Supervisors: Dr. Chelsea Ekstrand and Dr. David Euston

This research tests whether reward uncertainty drives gambling addiction in humans. Using fMRI, eighty adults will play a slot machine under unpredictable (random ratio) and predictable (fixed ratio) reward conditions while their brain activity is measured. By examining BOLD signals in reward networks, this study investigates how uncertain rewards influence motivation and persistence at the neural level. Findings could provide concrete human evidence to guide prevention and treatment strategies for the 300,000 Canadians affected by problem gambling, moving beyond animal models to understand the mechanisms underlying addictive gambling behavior.

A Bad Haircut at the Burnin’ Barbershop

Supervisors: Laura Chasmer, Raphaël Chavardès, and Hester Jiskoot

Did you know that forests need haircuts? Of course, instead of scissors and razors, it is fire that gives forests a trim. But what happens when fire is eliminated from the landscape for a century? Forests become unmanaged and unhealthy with dense tree stands and lots of knots and tangles. When a fire occurs under these conditions, the ‘haircut’ is more of a buzzcut rather than a nice, neat trim. My research involves using a 3D modeling technology to take a detailed look at one forest’s really bad haircut, as a result of a century without fire. 

Designing Smarter RNA Drugs with Computers

Supervisor: Stacey Wetmore

RNA interference (RNAi) is a natural gene-silencing mechanism in which small interfering RNA (siRNA) suppresses gene expression, making it a powerful therapeutic strategy. siRNA-based drugs have been developed to treat diseases such as genetic disorders, but their clinical use is limited by instability and off-target effects. Chemical modifications have addressed these challenges, enabling the FDA approval of six siRNA drugs. However, structural understanding of how these modifications influence siRNA behavior remains limited. My study uses molecular dynamics simulations to analyze the structural preferences of FDA-approved siRNA drugs and assess how modification patterns affect their structure, providing insights to guide the rational design of better siRNA therapeutics.

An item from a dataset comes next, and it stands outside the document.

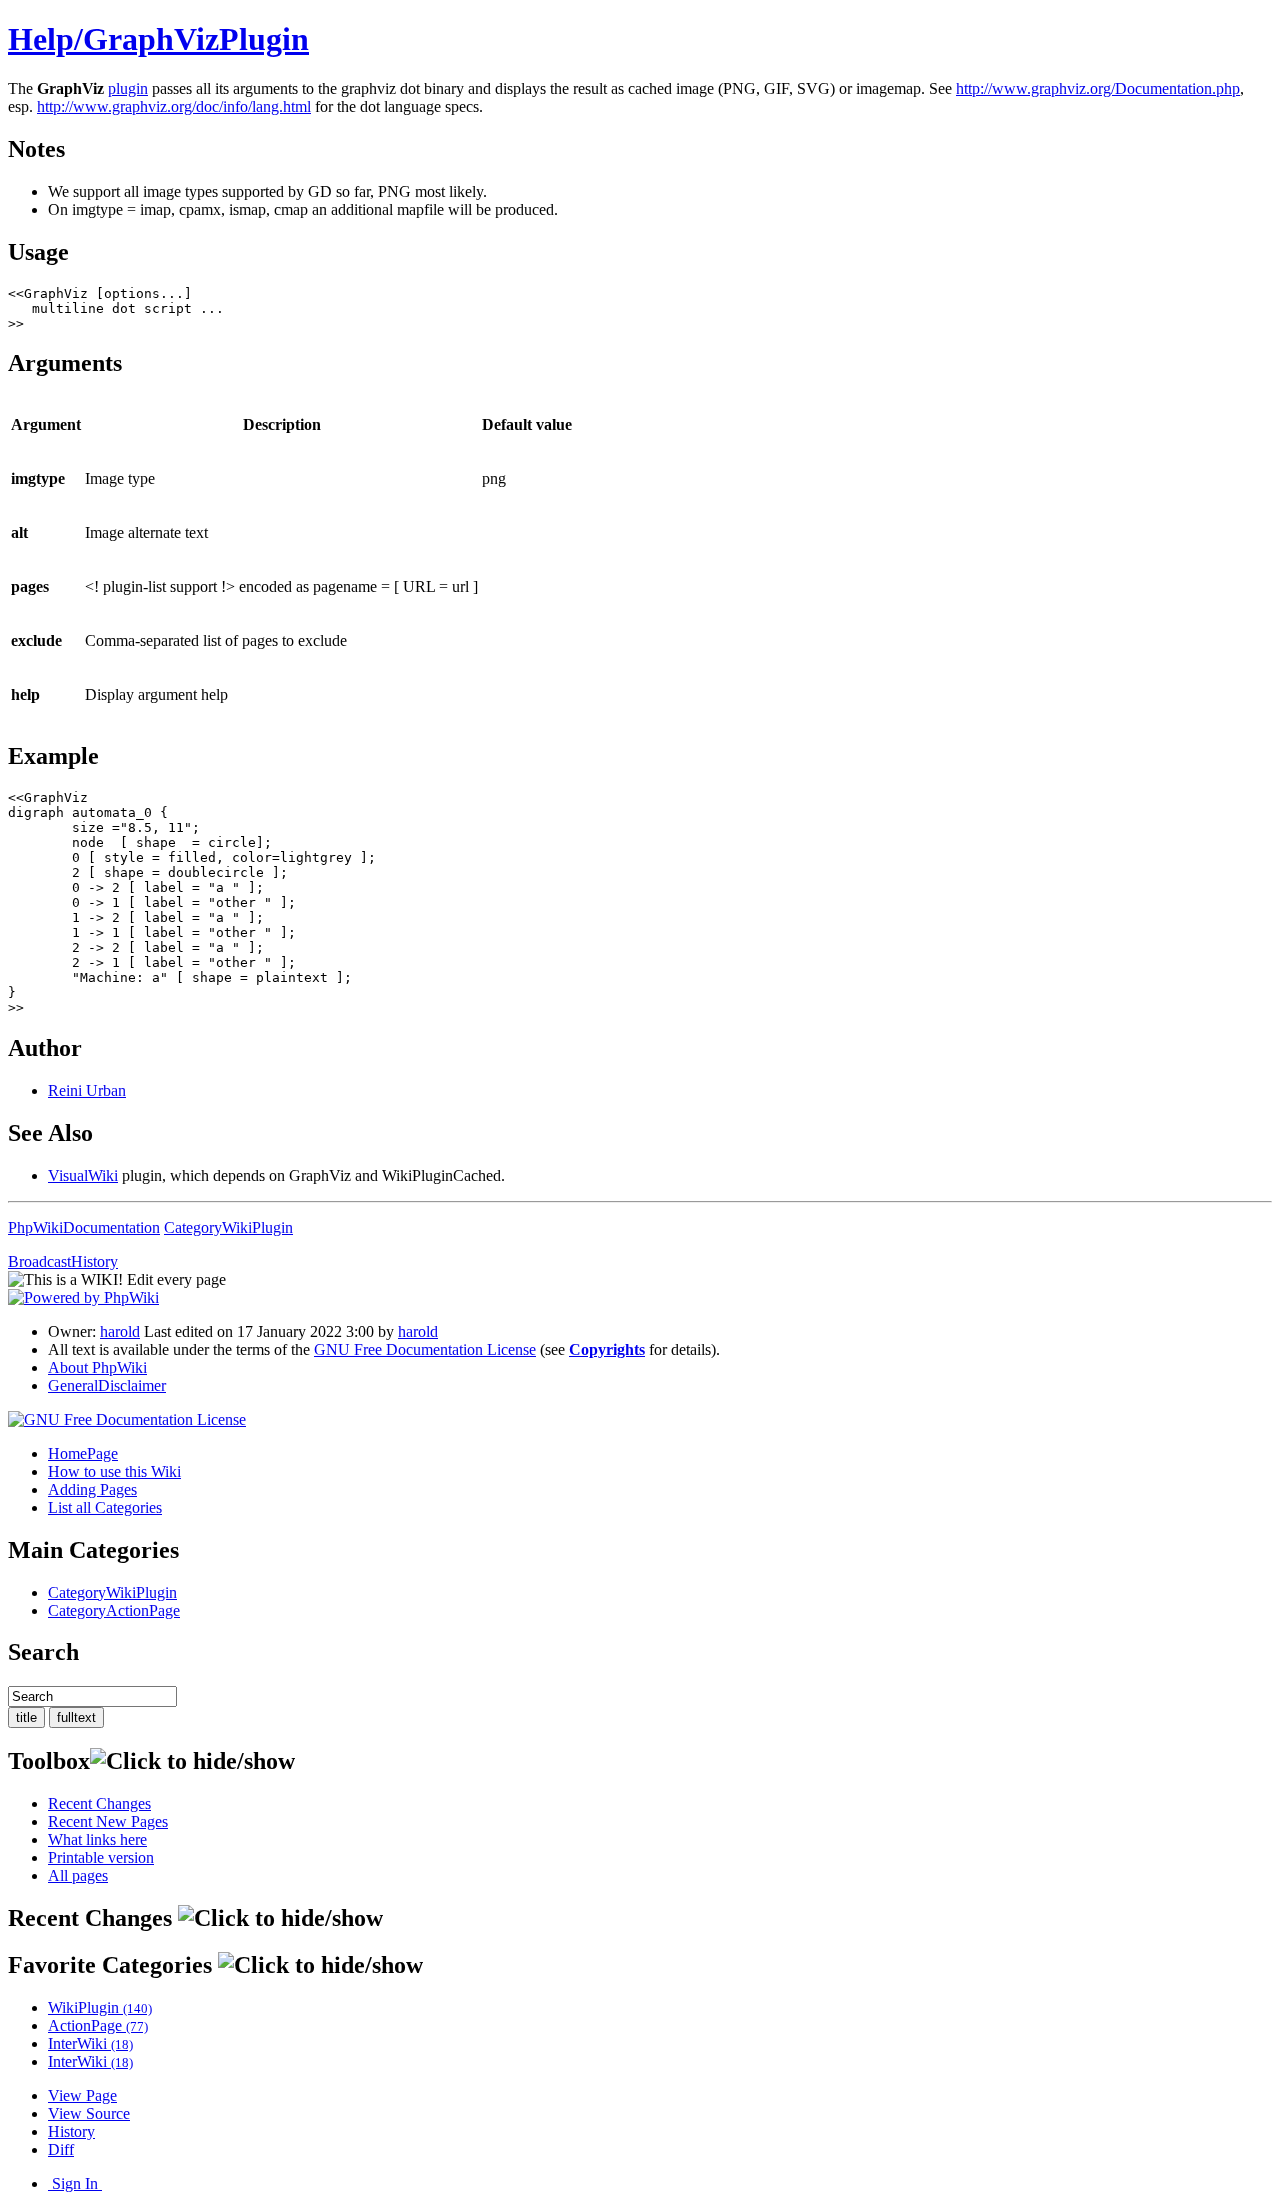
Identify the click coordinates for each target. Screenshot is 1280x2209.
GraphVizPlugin (196, 39)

The Godfather of Gambling Addiction: How Dopamine Pulls the Strings

Supervisor: David Euston

By highlighting the true gravity of gambling addiction and how fast it is growing, a need for a solution is required. I provide a description of my experiment while also proposing an analogy to cumulatively understand the issue at hand. I go into more detail as to the expected results of my experiment while highlighting how we can resolve these issues and provide a cure to gambling addiction. But most importantly, I aimed to illustrate the powerful and central role that is dopamine and how it not only is responsible for forming these behaviours, but also how it perpetuates them.

Unfolding Alzheimer’s Disease: One Brick at a Time 

Supervisor: Vineet Rathod

Alzheimer’s disease can be understood like improperly built Lego structures. Proteins normally fold for specific brain functions, important for processes associated with memory and learning. Although essential, proteins can undergo a structural transition due to incorrect instructions being followed in the building process, leading to the formation of toxic aggregates that damage neurons and impair memory. My research focuses on engineering a toolkit of amyloid proteins that mimic these faulty assemblies to identify the “wrong pieces” responsible for toxicity and disease progression. By analyzing their structure and interactions, this work aims to reveal mechanisms behind Alzheimer’s and guide new treatments to prevent disease onset, benefiting the approximately 700,000 Canadians affected today by Alzheimer's disease.